Many historians believe that Attila left because his troops were becoming restless of war. He was going to return to finish what he started but he soon died of unknown causes.

Yes there were many causes for the fall of Rome, but I think the Huns speeded it up. But Rome is not the only mighty empire that fell to the Huns. Around the same time Han China, Gupta India, and Sassanid Persia was attacked and the civilizations later fell quickly. The only empire that had the ability to fight off the Huns was the Byzantine Empire, but in actuality they bought the protection because East Rome was so rich with gold.

----------


## lexico

> Many historians believe that Attila ... soon died of unknown causes.


As to the cause of Attila's death there are four theories, some of which may have overlapped as converging factors leading to his death:

1) Priscus the Greek historian and a contemporary of serving as Roman embassador to Attila's court of the Huns, wrote of Attila's death in his fragmented work _Byzantine History_  excerpted in Jordanes's _Getica_, attributing it to a beautiful Goth named _Ildico_; 


> Attila left Italy and returned to his palace across the Danube.

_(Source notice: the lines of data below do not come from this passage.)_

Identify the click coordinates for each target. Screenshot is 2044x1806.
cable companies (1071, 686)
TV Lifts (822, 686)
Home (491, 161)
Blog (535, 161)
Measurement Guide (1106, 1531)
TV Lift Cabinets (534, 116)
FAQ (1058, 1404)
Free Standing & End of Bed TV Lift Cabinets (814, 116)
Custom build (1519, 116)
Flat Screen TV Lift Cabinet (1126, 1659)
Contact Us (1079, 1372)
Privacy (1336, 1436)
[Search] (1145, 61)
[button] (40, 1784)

From there he planned to strike at Constantinople again and reclaim the tribute which Marcian had cut off. However, he died in the early months of 453; the conventional account, from Priscus, says that on the night after a feast celebrating his latest marriage (to a beautiful Goth named _Ildico_), he suffered a severe nosebleed and choked to death in a stupor. 
> 
> His warriors, upon discovering his death, mourned him by cutting off their hair and gashing themselves with their swords so that, says Jordanes, "the greatest of all warriors should be mourned with no feminine lamentations and with no tears, but with the blood of men." 
> 
> His horsemen galloped in circles around the silken tent when Attila lay in state, singing in his dirge, according to Cassiodorus/Jordanes "Who can rate this as death, when none believes it calls for vengeance ?" then celebrating a strava over his burial place with great feasting. He was buried in a triple coffin—of gold, silver, and iron—with the spoils of his conquest, and his funeral party was killed to keep his burial place secret.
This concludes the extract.